On people who don’t work hard
“I spent 20 years trying to get a job, so when someone doesn’t really put in the effort, it just makes me mad. ‘How easy did it come for you that you don’t feel like you’re grateful, or that you don’t have to try?’ Nothing is more unflattering than someone who doesn’t try.”
On criticism that wasn’t constructive
“Years ago I was at a press conference for either The Heat or Tammy, and somebody from a very big organization kept asking me, ‘Why do you always feel the need to be so grotesque?’ It was a huge interview with maybe 100 people in the room, and he was sneering. I said, ‘What are we talking about? I can’t answer your question because I don’t understand it.’ He goes, ‘You look sloppy, you’re not wearing any makeup, your hair is not done, you’re yelling at people.’ I was like, ‘OK, so have you ever asked this of a guy? I’m playing a character. You need to get out more if you don’t think there are real women like that ‘”
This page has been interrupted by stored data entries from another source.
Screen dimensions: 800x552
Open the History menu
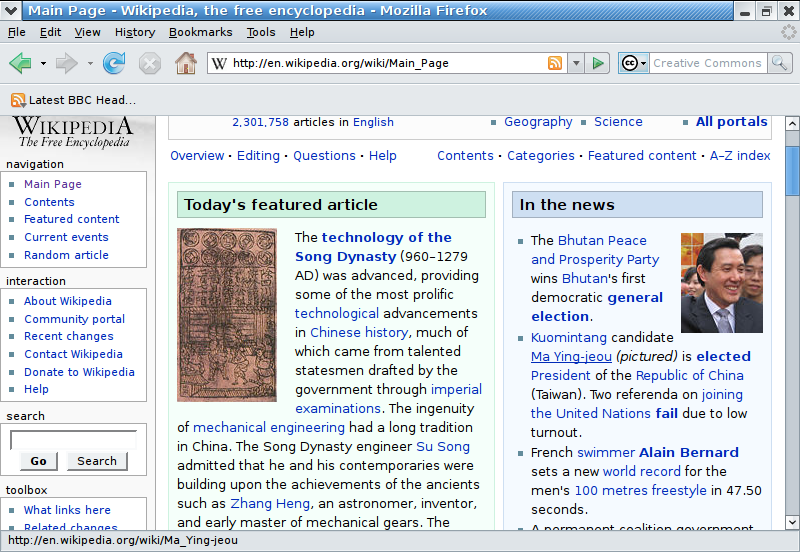coord(135,32)

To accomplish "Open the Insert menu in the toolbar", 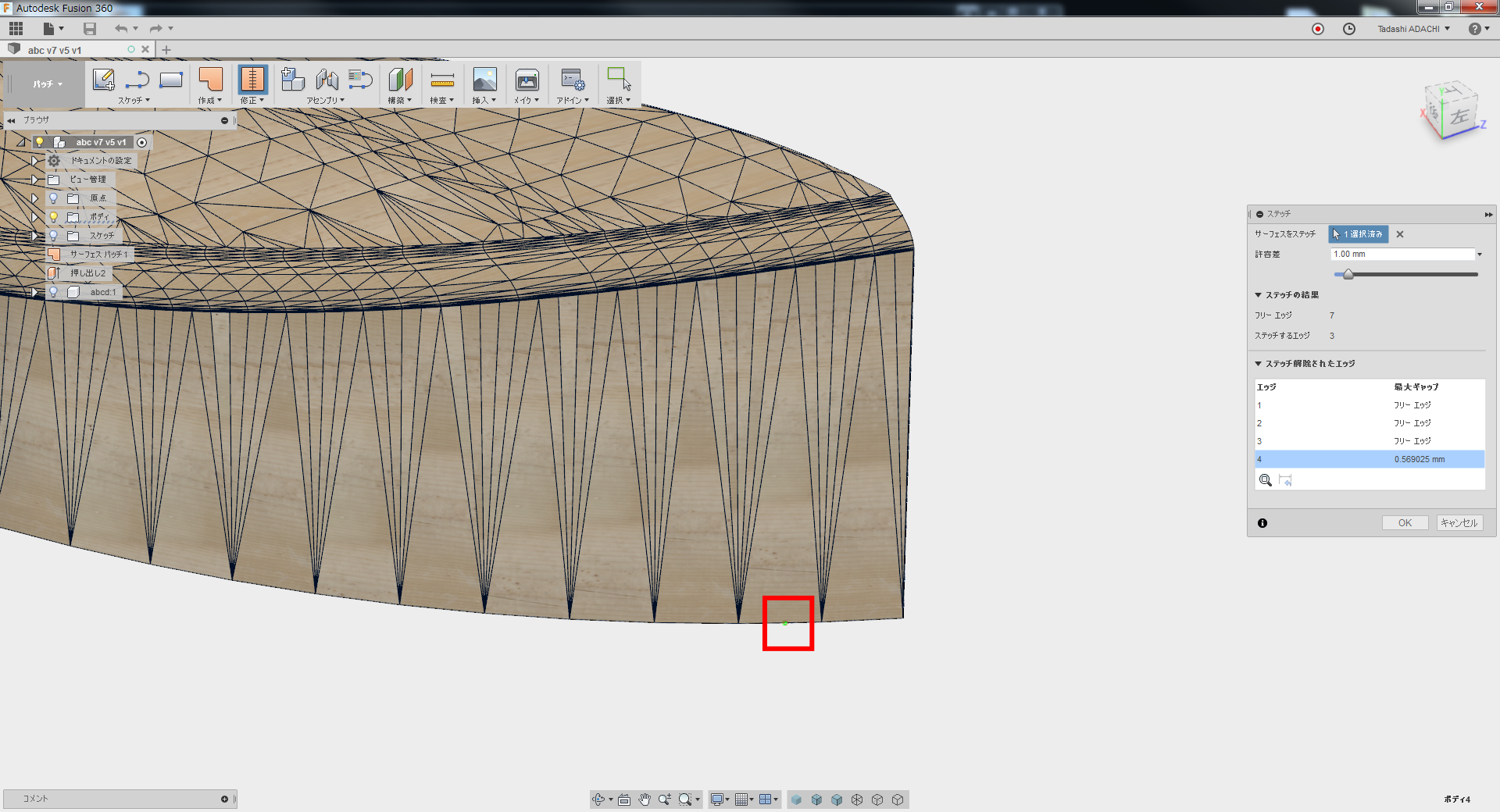I will [484, 100].
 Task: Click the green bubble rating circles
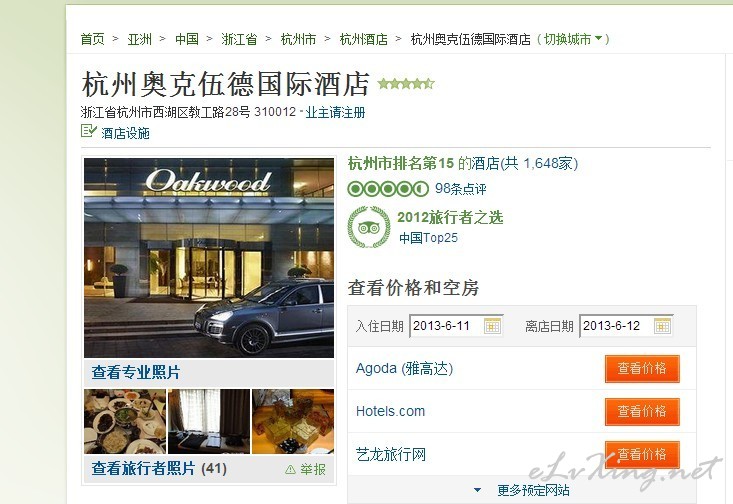[388, 189]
On working with her spouse
McCarthy and her husband, actor and producer Ben Falcone, work in the same industry, and they seem to have a great personal and professional relationship.
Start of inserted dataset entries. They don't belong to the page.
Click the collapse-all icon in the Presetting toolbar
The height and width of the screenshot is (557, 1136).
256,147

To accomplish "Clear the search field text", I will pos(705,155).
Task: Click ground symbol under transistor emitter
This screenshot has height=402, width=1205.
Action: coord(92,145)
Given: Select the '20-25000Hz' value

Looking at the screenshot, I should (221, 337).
But McCarthy revealed that not everyone expects their time together at work to be as drama-free as it is:
“We’ve done four movies now, and the first questions are always, ‘How awful was it to work with your spouse?’ ‘How much do you fight?’ ‘Who’s really in charge?’ When we did The Boss, it was, ‘Who’s really the boss?’ We responded, ‘It’s fun. We met doing this. We know we’ve been hit by a lucky stick.’ They were like, ‘Come on, just how difficult is it?’ And I’m like, ‘No, it’s, like, the best thing I’ve ever had in my life.’ And people would get aggressive and finally say things like, ‘You know what, if you don’t want to answer the question, fine.’ ”
On gendered expectations
“Having two daughters [Vivian, 11, and Georgette, 8], I think there is a weird layer in the world [for women] where it’s not just about looks but it’s also, ‘Are you pleasant? Do you not make trouble?’ I don’t want to be around someone who’s a pain in the ass and confrontational, but I also don’t think that you always have to be Stepford Wife-y and can’t have opinions.”
On helping others at work
“I think once you’re a producer, you can’t take that hat off. But whatever it is, you want to show the world that you want to live it. It can’t be an all-white world. That’s not the world we live in. It’s not realistic.”
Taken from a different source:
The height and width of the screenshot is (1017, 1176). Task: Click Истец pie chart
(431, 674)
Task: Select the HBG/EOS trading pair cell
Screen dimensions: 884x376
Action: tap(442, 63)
On other impressive women in Hollywood
Too often, women don’t give other women the credit they deserve. McCarthy wasn’t going to have that in her InStyle interview:
“I love that Jennifer Aniston, that little nugget. That’s a person to the soles of her feet. Just solid, good. I think Nicole Kidman is a smart, non-bullshit puppy. She isn’t going to mince words, isn’t going to try to play a game. She’s got a hell of a picker. She picks things that are really interesting, and she’s not concerned about how they may be seen. Amy Adams is the same. I love that she is starting to produce.
“I would like Amy Adams to run for president. I think the world would be better in general. I’d like Viola Davis to wake me up every morning and be like, “Here’s your thought for the day,” and I’d literally write it down. I’ve known Octavia Spencer for 20 years, and she is the same person she has always been. Same with Allison Janney. They didn’t change. They’re not adapting for their jobs or their careers. They are exactly, unapologetically as they were.”
“I love my work, and I want to do better every time. I’m super self-conflicted. We rewrite and rewrite until we’re done making the movie and I’m still like, ‘Can I get three other lines in’ Not because I want to win but because I love what we get to do. We always joke that I’m a shark. Ben likes to sit down, but I’m better in motion. I want to make. I want to do.”